I’m always amazed when I look at family photos from the ’40s and ’50s and see my father and his friends on the East Side of Bridgeport outside of Bill and Eddie’s Bar on Pembroke Street, dressed in snappy suits with shirts and ties and well-shined shoes. In those days, you wore a suit whenever you left the house. I can’t imagine anyone wearing a suit to go to the bar now. It would be a tank top and shorts — with fashionable tears in them.
Every school principal dreads enforcing the dress code and having to send a student home because too much skin is showing. And pity the poor airline attendant who has to police passengers in skimpy outfits and make them change into something respectable for the sake of in-flight safety. (If they’re not fully clothed, they should cover up with their face masks.) The media usually jump all over those stories and make the enforcers look like puritanical tyrants.

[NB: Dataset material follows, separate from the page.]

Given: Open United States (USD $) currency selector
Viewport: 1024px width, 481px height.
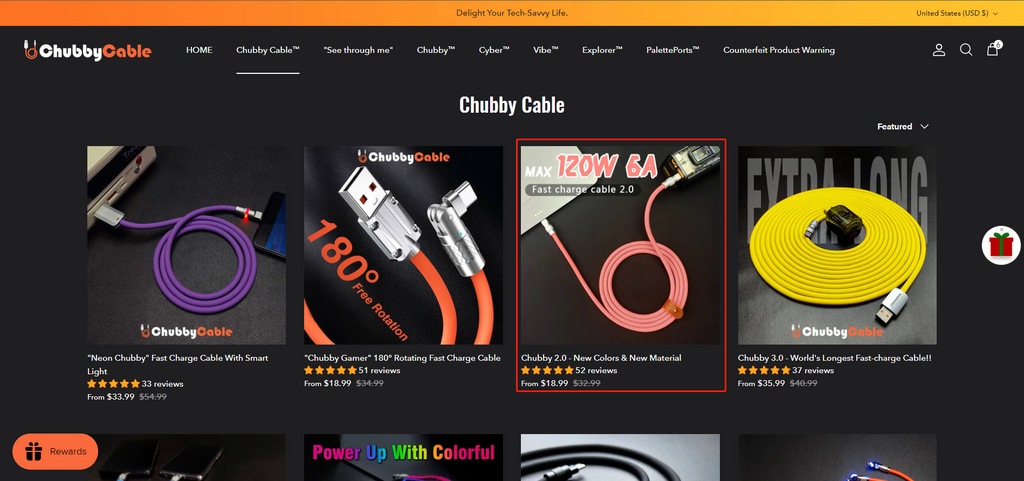Looking at the screenshot, I should click(x=957, y=13).
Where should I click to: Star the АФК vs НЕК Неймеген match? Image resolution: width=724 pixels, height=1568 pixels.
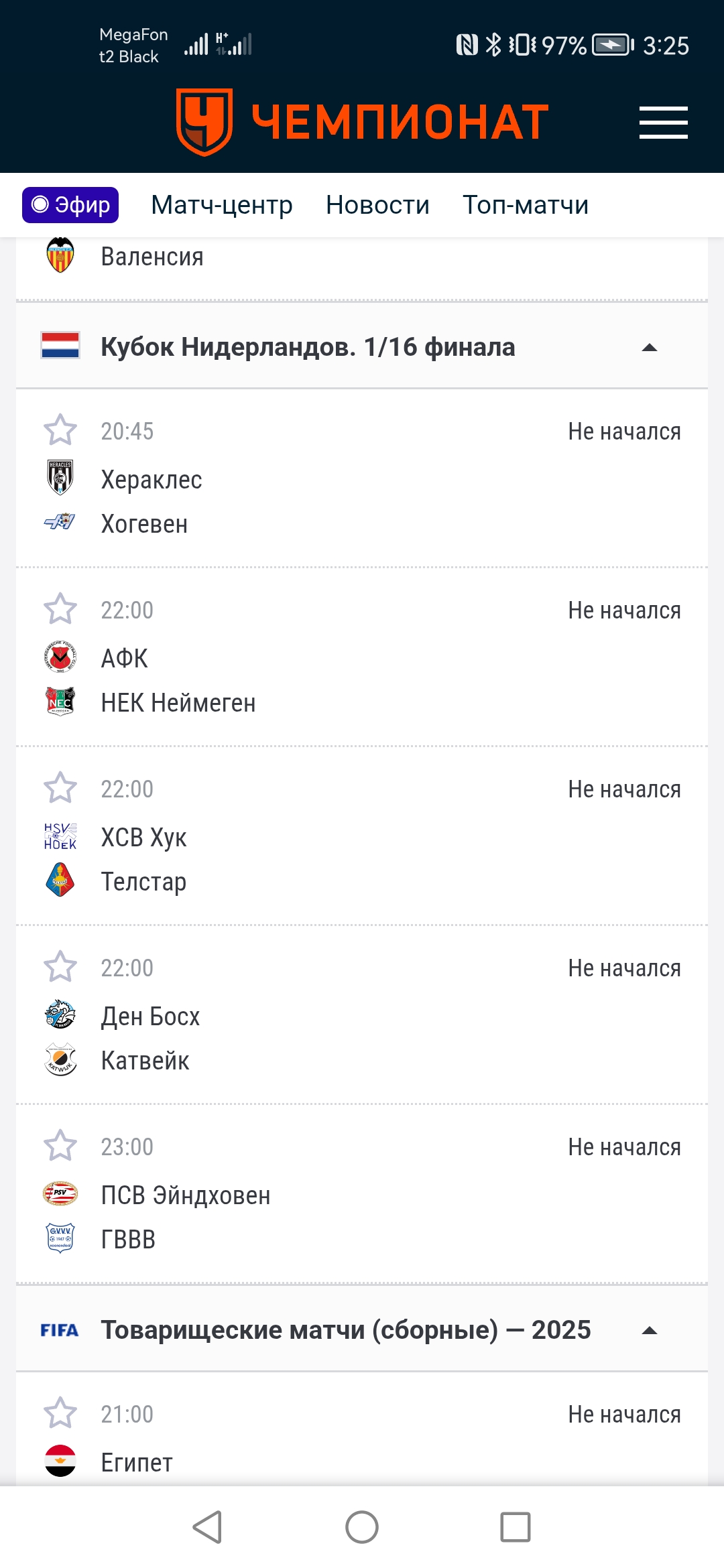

I don’t want to debate the Puritans or the progressives. I just feel sorry for my dry cleaner, whose business has been taking a beating for 15 years. Here’s my suggestion. After we send much-needed aid to Ukraine and after we forgive every student loan since the turn of the millennium and after we rebuild the nation’s infrastructure, and after we pay for the coronavirus stimulus payments, Congress needs to put together a relief package for America’s dry cleaners, who’ve done a lot for this country. It’s time for another bailout.
When I picked up my shirts, I gave my cleaner a hefty tip, which amounted to about $6 a shirt. And that’s still cheaper than a gallon of gas.